→ Instructions to follow
Write out the full listing again, exactly as it stands.

→ Records provided
Segment Open
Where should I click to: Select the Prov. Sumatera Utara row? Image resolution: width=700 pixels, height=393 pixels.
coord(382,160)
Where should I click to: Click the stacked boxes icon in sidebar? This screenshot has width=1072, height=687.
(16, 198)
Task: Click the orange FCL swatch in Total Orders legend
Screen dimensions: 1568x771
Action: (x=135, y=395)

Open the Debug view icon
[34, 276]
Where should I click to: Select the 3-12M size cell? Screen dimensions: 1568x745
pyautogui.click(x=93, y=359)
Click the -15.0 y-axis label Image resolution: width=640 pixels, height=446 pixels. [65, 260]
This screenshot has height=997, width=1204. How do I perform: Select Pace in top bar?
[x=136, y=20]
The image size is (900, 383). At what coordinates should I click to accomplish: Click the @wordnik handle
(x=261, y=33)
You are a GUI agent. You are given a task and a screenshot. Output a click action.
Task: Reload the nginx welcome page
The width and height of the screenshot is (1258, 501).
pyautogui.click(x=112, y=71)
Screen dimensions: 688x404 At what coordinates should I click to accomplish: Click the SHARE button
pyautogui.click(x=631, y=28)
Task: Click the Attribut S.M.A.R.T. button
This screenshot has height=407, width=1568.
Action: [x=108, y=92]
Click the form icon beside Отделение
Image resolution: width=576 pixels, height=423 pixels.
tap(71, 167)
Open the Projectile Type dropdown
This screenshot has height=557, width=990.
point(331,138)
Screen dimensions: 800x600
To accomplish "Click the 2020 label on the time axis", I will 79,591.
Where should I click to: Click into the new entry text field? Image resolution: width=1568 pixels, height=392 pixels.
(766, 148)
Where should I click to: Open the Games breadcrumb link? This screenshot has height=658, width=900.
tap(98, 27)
Segment Closed
→ Reply to the exercise
Where should I click to: Select the Prov. Sumatera Utara row? Image resolution: width=700 pixels, height=393 pixels.
coord(382,160)
Where should I click to: Click the stacked boxes icon in sidebar? This screenshot has width=1072, height=687.
(16, 198)
Task: Click the orange FCL swatch in Total Orders legend
Screen dimensions: 1568x771
Action: (x=135, y=395)

Open the Debug view icon
[34, 276]
Where should I click to: Select the 3-12M size cell? Screen dimensions: 1568x745
pyautogui.click(x=93, y=359)
Click the -15.0 y-axis label Image resolution: width=640 pixels, height=446 pixels. [65, 260]
This screenshot has height=997, width=1204. How do I perform: Select Pace in top bar?
[x=136, y=20]
The image size is (900, 383). At what coordinates should I click to accomplish: Click the @wordnik handle
(x=261, y=33)
You are a GUI agent. You are given a task and a screenshot. Output a click action.
Task: Reload the nginx welcome page
The width and height of the screenshot is (1258, 501).
pyautogui.click(x=112, y=71)
Screen dimensions: 688x404 At what coordinates should I click to accomplish: Click the SHARE button
pyautogui.click(x=631, y=28)
Task: Click the Attribut S.M.A.R.T. button
This screenshot has height=407, width=1568.
Action: [x=108, y=92]
Click the form icon beside Отделение
Image resolution: width=576 pixels, height=423 pixels.
tap(71, 167)
Open the Projectile Type dropdown
This screenshot has height=557, width=990.
point(331,138)
Screen dimensions: 800x600
To accomplish "Click the 2020 label on the time axis", I will 79,591.
Where should I click to: Click into the new entry text field? Image resolution: width=1568 pixels, height=392 pixels.
(766, 148)
Where should I click to: Open the Games breadcrumb link? This screenshot has height=658, width=900.
tap(98, 27)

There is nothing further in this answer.